** Start of Data section **

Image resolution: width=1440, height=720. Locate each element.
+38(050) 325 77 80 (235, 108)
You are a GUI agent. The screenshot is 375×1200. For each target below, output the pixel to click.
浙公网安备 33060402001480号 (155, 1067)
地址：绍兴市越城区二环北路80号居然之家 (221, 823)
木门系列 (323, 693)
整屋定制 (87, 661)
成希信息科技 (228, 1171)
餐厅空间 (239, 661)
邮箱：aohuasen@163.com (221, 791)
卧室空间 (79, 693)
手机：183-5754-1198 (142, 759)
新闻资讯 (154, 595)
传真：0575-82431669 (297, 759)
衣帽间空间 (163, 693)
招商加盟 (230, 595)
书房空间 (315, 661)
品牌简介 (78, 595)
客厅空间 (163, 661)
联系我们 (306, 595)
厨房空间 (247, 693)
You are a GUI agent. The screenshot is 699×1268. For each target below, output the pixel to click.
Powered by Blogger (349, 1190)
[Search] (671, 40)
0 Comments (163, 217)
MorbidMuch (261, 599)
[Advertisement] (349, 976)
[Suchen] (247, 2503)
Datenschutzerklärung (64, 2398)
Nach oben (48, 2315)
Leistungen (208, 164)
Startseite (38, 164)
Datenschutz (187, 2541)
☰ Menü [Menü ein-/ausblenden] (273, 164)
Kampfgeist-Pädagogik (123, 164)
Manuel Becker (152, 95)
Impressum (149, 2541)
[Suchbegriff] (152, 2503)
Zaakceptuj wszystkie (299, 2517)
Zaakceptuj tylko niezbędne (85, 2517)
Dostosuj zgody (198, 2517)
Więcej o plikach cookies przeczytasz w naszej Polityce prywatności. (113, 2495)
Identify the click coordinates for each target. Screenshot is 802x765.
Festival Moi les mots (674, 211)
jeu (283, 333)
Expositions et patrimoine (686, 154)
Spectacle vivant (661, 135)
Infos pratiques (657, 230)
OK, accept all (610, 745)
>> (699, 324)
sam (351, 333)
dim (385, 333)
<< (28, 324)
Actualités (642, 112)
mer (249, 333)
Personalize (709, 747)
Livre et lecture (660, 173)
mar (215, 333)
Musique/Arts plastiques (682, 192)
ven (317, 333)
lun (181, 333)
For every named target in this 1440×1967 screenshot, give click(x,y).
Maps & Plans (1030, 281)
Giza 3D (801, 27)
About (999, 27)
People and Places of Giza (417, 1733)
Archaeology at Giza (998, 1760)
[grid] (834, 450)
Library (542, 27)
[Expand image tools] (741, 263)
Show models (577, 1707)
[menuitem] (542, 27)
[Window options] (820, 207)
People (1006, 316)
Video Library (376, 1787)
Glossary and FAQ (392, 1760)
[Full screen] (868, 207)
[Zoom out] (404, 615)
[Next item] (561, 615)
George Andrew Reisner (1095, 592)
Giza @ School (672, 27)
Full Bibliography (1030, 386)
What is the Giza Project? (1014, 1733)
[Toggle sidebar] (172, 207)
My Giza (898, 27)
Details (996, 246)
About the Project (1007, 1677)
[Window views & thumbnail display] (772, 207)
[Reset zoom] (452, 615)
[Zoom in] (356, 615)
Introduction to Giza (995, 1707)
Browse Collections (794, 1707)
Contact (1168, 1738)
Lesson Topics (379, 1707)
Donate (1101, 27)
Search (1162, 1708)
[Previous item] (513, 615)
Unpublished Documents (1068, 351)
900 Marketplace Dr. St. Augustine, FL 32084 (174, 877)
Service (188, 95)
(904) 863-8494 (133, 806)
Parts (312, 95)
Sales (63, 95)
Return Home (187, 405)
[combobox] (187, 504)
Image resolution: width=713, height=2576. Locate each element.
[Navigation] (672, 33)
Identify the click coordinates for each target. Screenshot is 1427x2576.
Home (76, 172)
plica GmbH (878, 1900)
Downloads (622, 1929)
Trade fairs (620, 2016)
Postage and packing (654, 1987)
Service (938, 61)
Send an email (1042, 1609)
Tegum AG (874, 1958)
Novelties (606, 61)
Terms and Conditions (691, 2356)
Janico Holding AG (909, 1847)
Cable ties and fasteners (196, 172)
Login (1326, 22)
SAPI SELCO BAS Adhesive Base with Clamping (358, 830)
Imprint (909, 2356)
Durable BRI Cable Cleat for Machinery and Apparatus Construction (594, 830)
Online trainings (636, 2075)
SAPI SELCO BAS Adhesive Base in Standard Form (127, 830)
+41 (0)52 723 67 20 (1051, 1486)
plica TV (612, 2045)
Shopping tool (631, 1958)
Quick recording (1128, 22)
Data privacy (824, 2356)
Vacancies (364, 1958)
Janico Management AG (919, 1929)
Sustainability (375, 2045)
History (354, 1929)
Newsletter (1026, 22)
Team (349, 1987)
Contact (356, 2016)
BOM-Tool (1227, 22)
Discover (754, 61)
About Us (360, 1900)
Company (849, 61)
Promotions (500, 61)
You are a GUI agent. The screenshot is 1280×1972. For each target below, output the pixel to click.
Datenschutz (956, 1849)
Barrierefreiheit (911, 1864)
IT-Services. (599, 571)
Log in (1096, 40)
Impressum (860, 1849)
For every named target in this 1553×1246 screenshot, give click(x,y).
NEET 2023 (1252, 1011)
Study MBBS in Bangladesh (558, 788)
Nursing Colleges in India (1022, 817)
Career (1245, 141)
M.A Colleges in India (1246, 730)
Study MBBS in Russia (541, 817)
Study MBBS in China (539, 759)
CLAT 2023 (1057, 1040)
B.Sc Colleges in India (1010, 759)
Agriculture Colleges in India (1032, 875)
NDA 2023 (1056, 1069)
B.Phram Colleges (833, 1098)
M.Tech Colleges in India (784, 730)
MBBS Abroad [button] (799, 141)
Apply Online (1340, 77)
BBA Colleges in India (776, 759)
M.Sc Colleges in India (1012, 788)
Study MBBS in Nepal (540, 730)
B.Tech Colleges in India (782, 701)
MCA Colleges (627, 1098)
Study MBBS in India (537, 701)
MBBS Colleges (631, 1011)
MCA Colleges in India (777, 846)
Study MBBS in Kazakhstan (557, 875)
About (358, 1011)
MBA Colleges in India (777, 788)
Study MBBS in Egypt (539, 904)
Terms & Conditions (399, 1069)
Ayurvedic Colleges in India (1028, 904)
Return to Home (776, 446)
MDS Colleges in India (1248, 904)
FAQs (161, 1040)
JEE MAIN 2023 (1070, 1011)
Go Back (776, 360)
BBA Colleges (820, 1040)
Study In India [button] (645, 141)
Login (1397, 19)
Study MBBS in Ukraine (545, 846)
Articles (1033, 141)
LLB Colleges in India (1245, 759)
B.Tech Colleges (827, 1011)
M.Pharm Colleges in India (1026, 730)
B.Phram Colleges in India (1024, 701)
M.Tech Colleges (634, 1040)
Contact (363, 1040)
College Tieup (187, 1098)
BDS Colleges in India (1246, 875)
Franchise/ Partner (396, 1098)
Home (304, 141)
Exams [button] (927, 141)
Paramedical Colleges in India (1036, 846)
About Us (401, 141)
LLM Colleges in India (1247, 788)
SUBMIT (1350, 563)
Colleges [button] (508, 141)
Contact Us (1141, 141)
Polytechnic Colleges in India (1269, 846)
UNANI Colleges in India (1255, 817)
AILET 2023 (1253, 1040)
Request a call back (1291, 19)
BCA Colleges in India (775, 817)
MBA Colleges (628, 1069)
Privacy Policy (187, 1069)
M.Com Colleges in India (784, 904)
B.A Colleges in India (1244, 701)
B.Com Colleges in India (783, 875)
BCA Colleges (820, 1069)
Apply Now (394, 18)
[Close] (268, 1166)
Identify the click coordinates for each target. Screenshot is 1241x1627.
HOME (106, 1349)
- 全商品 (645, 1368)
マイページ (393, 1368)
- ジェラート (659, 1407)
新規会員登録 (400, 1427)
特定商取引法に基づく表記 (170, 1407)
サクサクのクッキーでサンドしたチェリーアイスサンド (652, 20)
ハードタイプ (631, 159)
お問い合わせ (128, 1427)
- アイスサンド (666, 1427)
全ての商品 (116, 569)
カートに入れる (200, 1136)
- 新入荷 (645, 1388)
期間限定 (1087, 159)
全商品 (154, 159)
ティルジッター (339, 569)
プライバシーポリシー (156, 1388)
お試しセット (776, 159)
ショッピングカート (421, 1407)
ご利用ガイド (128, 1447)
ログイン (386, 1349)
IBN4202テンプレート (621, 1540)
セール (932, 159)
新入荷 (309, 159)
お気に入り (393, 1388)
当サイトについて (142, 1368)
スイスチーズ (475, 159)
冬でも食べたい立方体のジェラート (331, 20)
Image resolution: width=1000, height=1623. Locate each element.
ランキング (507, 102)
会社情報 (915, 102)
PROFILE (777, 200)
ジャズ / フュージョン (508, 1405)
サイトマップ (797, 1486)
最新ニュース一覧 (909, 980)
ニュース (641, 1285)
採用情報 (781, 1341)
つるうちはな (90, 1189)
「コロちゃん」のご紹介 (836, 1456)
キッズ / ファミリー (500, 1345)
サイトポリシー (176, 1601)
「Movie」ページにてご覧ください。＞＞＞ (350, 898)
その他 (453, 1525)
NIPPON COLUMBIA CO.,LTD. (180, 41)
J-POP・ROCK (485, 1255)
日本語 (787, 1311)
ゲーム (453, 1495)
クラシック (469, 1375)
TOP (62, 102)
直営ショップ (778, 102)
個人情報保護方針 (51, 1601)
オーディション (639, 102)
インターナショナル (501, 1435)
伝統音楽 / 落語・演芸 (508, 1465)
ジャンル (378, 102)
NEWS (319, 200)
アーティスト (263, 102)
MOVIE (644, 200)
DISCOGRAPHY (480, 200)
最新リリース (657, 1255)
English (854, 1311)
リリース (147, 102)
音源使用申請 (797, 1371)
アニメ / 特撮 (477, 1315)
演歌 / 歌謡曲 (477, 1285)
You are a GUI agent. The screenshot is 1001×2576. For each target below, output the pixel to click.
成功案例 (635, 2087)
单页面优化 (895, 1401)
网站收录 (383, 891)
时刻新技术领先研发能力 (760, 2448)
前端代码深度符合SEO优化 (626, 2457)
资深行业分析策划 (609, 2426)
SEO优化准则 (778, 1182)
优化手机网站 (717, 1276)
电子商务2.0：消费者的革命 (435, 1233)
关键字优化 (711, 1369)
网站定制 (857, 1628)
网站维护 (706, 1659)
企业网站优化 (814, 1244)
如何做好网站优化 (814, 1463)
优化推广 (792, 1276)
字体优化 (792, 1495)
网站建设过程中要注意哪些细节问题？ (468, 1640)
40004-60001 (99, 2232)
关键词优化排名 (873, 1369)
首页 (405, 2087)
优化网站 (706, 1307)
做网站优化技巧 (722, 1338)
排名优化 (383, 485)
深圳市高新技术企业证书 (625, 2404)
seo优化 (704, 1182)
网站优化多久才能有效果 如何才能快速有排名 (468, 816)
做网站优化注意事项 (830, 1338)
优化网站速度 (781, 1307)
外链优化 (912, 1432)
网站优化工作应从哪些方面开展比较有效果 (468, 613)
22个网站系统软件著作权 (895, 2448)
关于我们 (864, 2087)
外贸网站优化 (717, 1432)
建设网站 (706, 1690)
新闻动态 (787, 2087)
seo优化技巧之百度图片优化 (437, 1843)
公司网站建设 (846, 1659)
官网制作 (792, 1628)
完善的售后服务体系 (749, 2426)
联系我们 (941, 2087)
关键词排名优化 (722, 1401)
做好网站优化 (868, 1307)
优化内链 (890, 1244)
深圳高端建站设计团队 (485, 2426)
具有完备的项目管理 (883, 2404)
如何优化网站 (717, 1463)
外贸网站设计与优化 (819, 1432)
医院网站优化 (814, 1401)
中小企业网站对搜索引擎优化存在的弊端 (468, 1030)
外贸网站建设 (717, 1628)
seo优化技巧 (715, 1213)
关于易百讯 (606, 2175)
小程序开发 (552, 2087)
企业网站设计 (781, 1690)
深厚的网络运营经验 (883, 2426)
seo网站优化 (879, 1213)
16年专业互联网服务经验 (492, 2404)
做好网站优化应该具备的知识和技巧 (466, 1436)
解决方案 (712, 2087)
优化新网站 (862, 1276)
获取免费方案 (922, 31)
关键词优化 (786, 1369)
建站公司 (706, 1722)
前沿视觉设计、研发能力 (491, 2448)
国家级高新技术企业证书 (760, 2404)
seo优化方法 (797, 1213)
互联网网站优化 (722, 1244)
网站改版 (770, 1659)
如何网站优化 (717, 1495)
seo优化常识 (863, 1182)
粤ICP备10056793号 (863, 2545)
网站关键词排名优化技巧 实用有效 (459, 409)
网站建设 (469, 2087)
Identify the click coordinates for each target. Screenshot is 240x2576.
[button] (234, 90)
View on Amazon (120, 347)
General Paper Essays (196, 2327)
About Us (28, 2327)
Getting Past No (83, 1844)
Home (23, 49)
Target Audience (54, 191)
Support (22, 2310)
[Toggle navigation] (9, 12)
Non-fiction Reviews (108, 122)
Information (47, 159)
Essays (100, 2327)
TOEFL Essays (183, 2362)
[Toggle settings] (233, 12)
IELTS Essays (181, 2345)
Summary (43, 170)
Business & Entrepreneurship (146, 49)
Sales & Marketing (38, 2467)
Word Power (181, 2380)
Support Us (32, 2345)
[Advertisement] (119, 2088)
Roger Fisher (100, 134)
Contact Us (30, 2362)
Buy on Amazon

** End of Data section **

## Work required
Echo the entries between the line holding "会社情報 (915, 102)" and the line holding "网站优化工作应从哪些方面开展比较有效果 (468, 613)", inclusive, reproducing each line without alteration.

## Task response
会社情報 (915, 102)
PROFILE (777, 200)
ジャズ / フュージョン (508, 1405)
サイトマップ (797, 1486)
最新ニュース一覧 (909, 980)
ニュース (641, 1285)
採用情報 (781, 1341)
つるうちはな (90, 1189)
「コロちゃん」のご紹介 (836, 1456)
キッズ / ファミリー (500, 1345)
サイトポリシー (176, 1601)
「Movie」ページにてご覧ください。＞＞＞ (350, 898)
その他 (453, 1525)
NIPPON COLUMBIA CO.,LTD. (180, 41)
J-POP・ROCK (485, 1255)
日本語 (787, 1311)
ゲーム (453, 1495)
クラシック (469, 1375)
TOP (62, 102)
直営ショップ (778, 102)
個人情報保護方針 (51, 1601)
オーディション (639, 102)
インターナショナル (501, 1435)
伝統音楽 / 落語・演芸 (508, 1465)
ジャンル (378, 102)
NEWS (319, 200)
アーティスト (263, 102)
MOVIE (644, 200)
DISCOGRAPHY (480, 200)
最新リリース (657, 1255)
English (854, 1311)
リリース (147, 102)
音源使用申請 (797, 1371)
アニメ / 特撮 (477, 1315)
演歌 / 歌謡曲 (477, 1285)
You are a GUI agent. The screenshot is 1001×2576. For each target below, output the pixel to click.
成功案例 (635, 2087)
单页面优化 (895, 1401)
网站收录 (383, 891)
时刻新技术领先研发能力 (760, 2448)
前端代码深度符合SEO优化 (626, 2457)
资深行业分析策划 (609, 2426)
SEO优化准则 (778, 1182)
优化手机网站 (717, 1276)
电子商务2.0：消费者的革命 (435, 1233)
关键字优化 (711, 1369)
网站定制 (857, 1628)
网站维护 (706, 1659)
企业网站优化 (814, 1244)
如何做好网站优化 (814, 1463)
优化推广 (792, 1276)
字体优化 (792, 1495)
网站建设过程中要注意哪些细节问题？ (468, 1640)
40004-60001 (99, 2232)
关键词优化排名 (873, 1369)
首页 (405, 2087)
优化网站 (706, 1307)
做网站优化技巧 (722, 1338)
排名优化 (383, 485)
深圳市高新技术企业证书 (625, 2404)
seo优化 (704, 1182)
网站优化多久才能有效果 如何才能快速有排名 (468, 816)
做网站优化注意事项 (830, 1338)
优化网站速度 (781, 1307)
外链优化 (912, 1432)
网站优化工作应从哪些方面开展比较有效果 (468, 613)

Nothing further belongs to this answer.